China’s stock exchanges cede Asia crown to Japan as investors flee Chinese equities amid trade war
Stocks are weighed down by trade war and domestic drive to reduce debt; the benchmark Shanghai index has sank 4.6pc this week
China has just ceded its four-year title as the world’s second-largest stock market to Japan, as Chinese equities continue to lose ground on Friday amid the country’s intensifying trade spat with the US and its campaign to reduce leverage weighed on equities.
The mainland Chinese markets were capitalised at US$6.09 trillion, losing out to Japan’s US$6.17 trillion, according to Bloomberg data. China’s benchmark Shanghai Composite Index has slipped into the bear market territory this year and is heading for an annual loss of 17 per cent, as traders dumped stocks after the Trump administration started to levy tariffs on Chinese imports and financial deleveraging restrained liquidity.
The Shanghai Composite Index fell 1 per cent, or 27.58 points, to close at 2,740.44 on Friday. The index has sank 4.6 per cent this week, the biggest weekly loss since February 9.
The decline of Chinese equities had resumed this week after the White House threatened to more than double the tariffs on proposed US$200 billion worth of imports from the Asian nation. The new round of sell-off came even after Chinese policymakers have begun fine-tuning policies to counter a possible slowdown, boosting expenditure on infrastructure investments, adopting a more proactive fiscal policy and softening the crackdown on shadow banking.
****************************************
Try it:
How would you translate this sentence from the article on China's stock market into Spanish: "The Shanghai Composite Index fell 1 per cent, or 27.58 points, to close at 2,740.44 on Friday."? This listing comes from a separate source.

Stored data entries:
****************************************
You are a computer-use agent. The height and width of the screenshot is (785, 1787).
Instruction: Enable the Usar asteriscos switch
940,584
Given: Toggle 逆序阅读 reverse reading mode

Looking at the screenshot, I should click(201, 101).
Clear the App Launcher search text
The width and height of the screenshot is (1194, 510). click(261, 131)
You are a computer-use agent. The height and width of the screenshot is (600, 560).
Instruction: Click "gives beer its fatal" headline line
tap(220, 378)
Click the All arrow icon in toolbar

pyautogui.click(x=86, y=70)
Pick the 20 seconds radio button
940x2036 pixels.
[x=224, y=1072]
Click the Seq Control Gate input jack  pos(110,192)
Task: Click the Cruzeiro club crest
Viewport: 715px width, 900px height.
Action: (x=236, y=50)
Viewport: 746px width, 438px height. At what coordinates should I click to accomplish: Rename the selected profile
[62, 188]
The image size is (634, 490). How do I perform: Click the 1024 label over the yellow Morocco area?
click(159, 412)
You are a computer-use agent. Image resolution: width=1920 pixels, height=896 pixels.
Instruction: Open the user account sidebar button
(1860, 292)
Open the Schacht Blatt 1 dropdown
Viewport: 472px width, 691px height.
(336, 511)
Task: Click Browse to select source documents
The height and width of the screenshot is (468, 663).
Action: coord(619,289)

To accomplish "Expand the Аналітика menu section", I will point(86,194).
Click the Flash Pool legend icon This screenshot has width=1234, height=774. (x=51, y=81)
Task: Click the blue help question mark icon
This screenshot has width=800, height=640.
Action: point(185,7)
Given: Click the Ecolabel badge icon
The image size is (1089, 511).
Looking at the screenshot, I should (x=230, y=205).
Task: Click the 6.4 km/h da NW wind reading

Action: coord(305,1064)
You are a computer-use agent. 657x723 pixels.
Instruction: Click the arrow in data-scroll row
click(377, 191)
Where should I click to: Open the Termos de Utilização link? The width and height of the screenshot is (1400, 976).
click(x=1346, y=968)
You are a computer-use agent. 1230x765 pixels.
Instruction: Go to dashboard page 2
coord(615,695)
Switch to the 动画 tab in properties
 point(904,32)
****************************************
Solution:
El índice compuesto de Shanghái cayó un 1 por ciento, o 27,58 puntos, y cerró en 2.740,44 el viernes.